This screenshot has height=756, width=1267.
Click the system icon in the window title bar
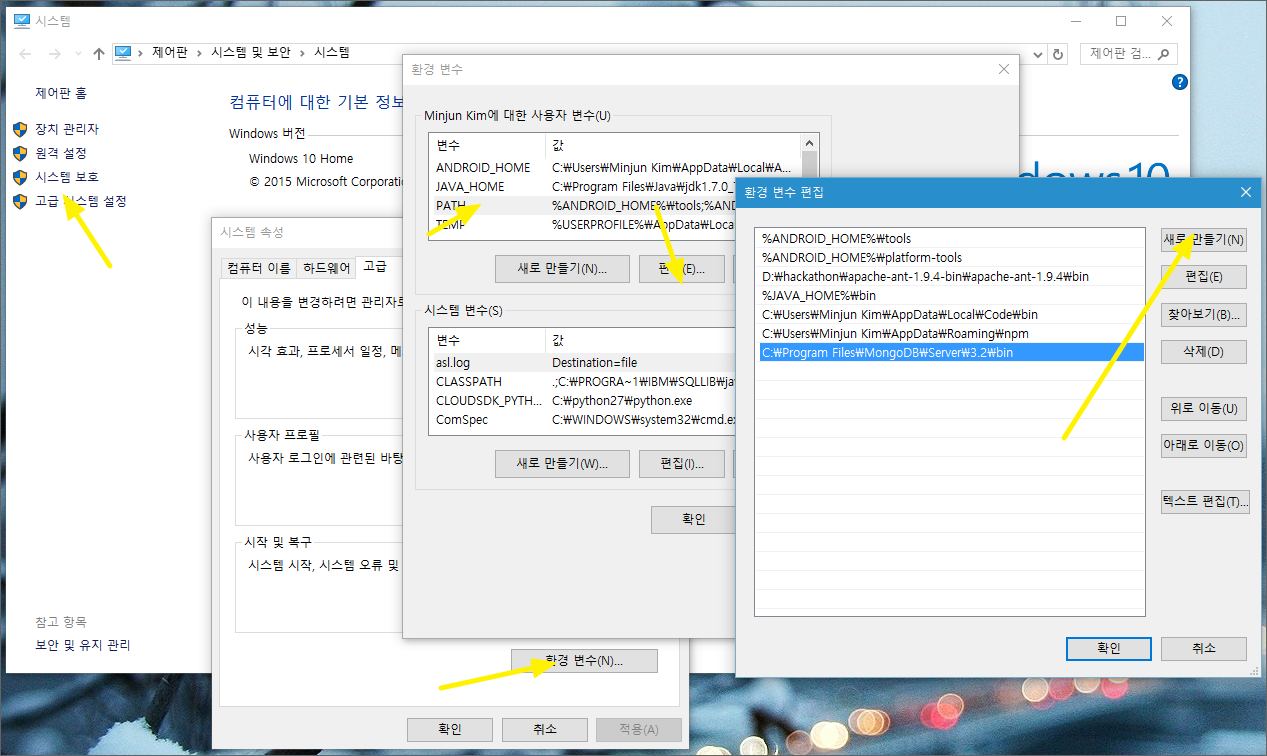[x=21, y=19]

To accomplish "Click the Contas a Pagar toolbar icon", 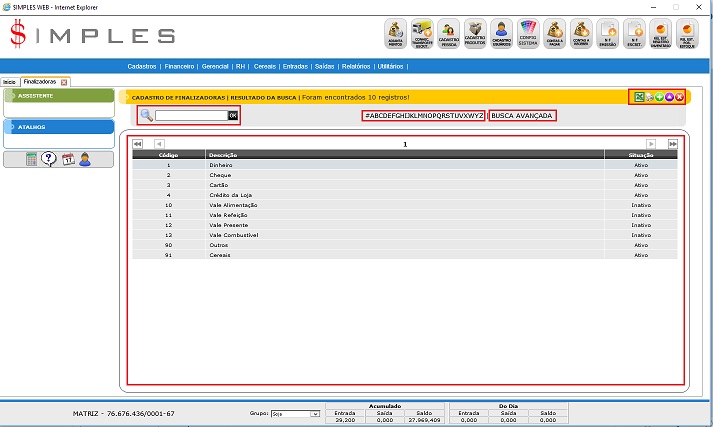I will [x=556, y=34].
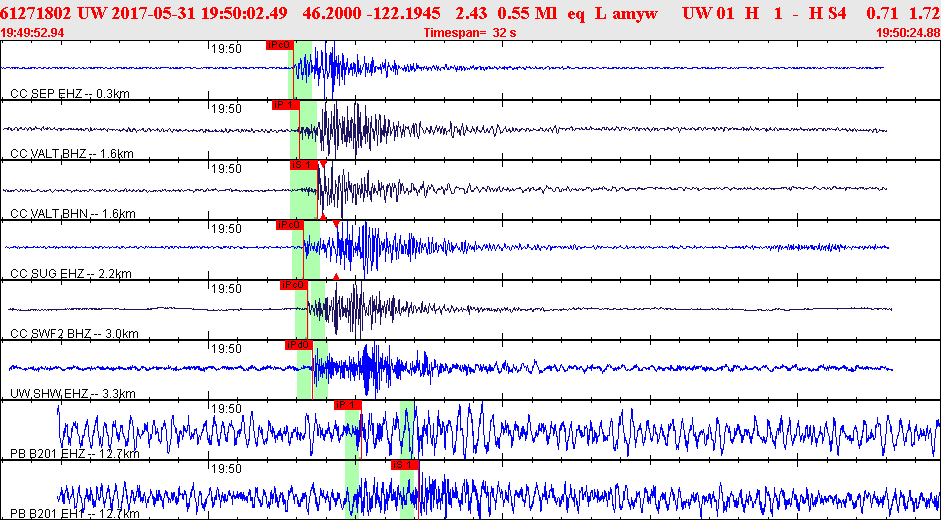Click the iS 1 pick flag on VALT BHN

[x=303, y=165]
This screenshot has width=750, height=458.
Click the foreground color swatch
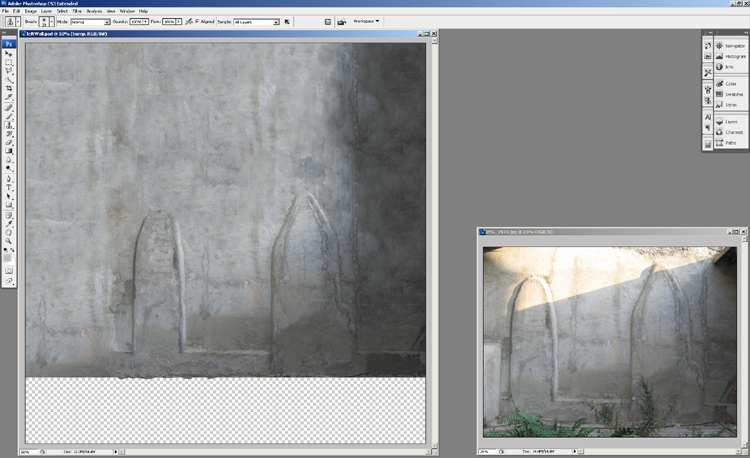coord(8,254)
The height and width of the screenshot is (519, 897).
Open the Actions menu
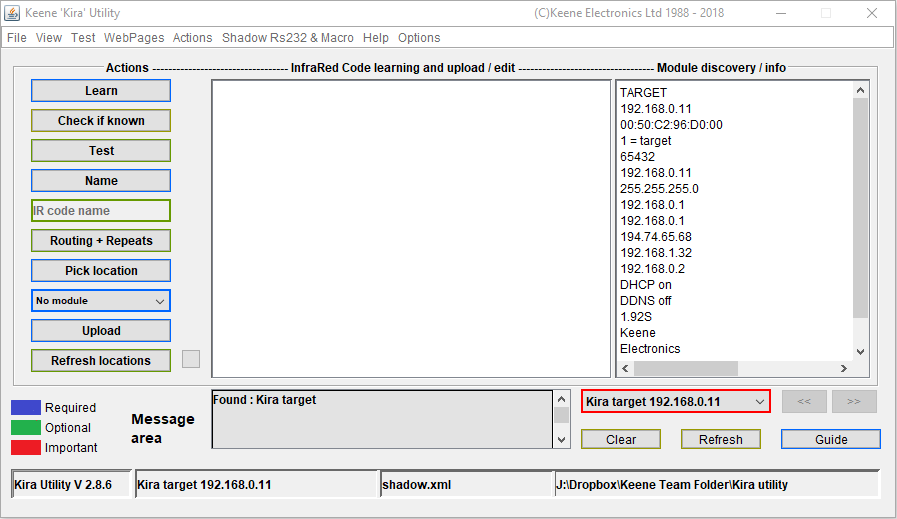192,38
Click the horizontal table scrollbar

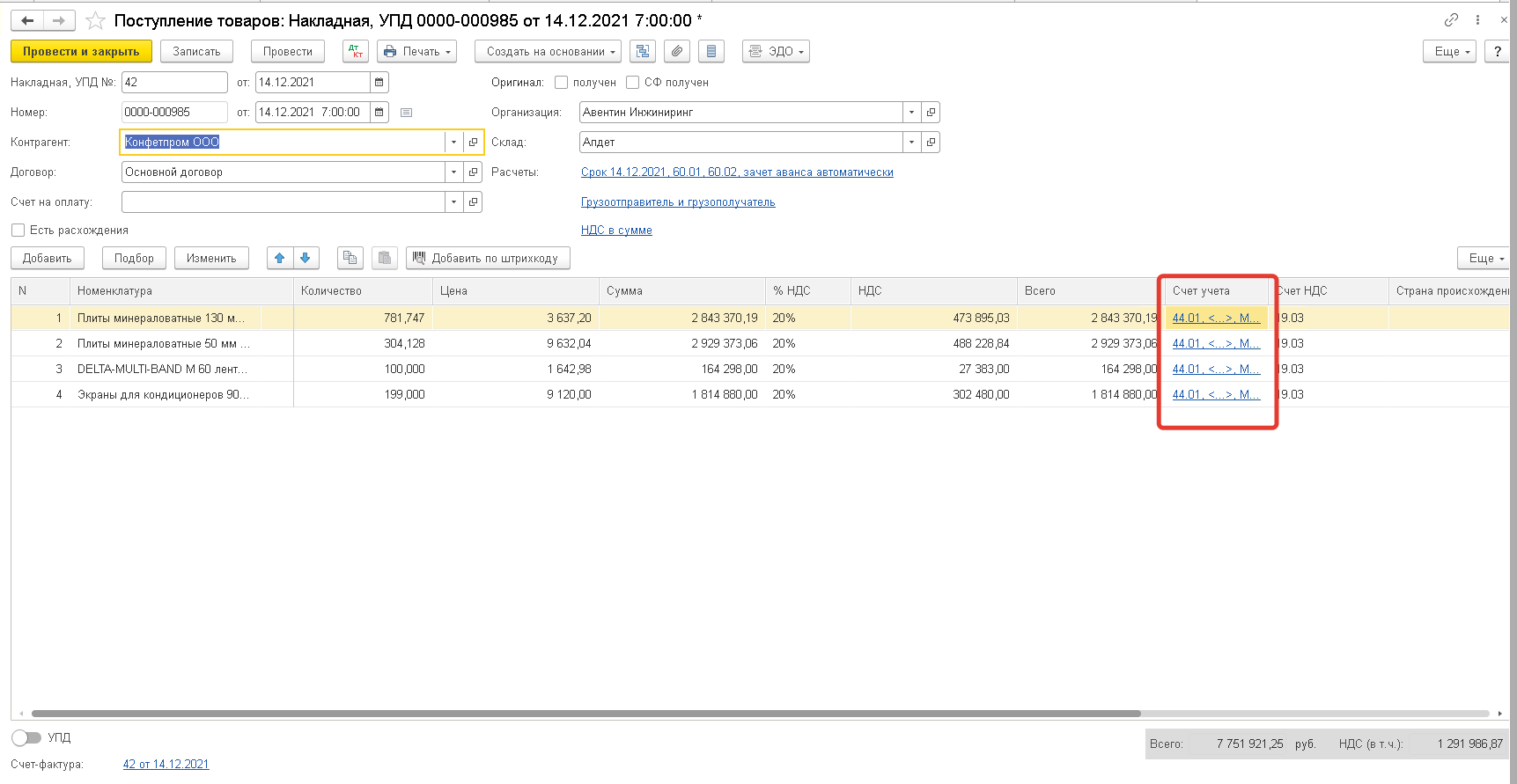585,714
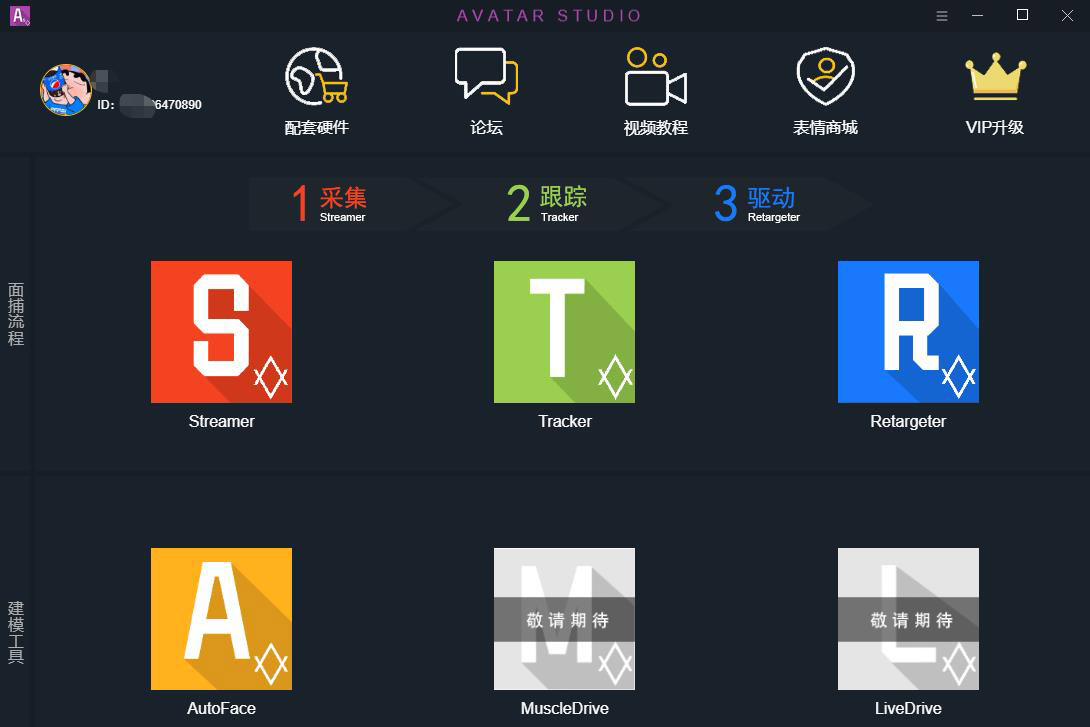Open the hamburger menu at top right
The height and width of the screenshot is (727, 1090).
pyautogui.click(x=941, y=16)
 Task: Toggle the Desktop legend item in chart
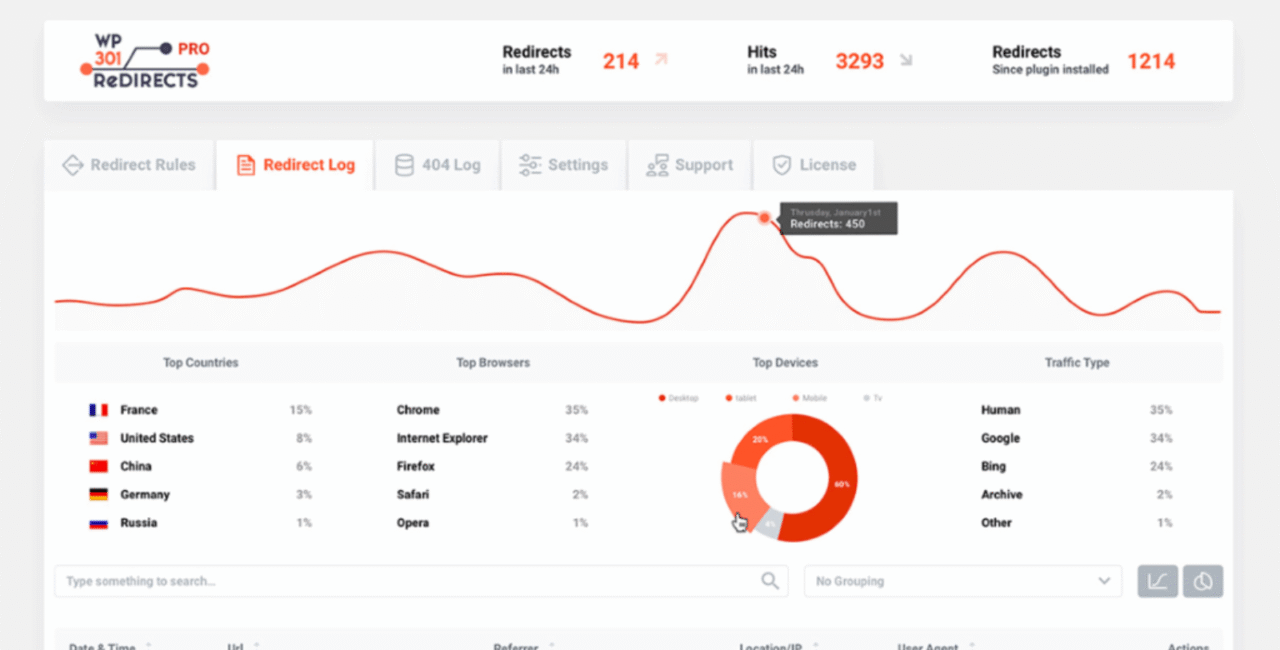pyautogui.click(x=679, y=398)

● Work task:
Take every line above where "This" appears and copy it.

● Exercise answer:
This screenshot has height=756, width=1267.
This screenshot has width=750, height=458.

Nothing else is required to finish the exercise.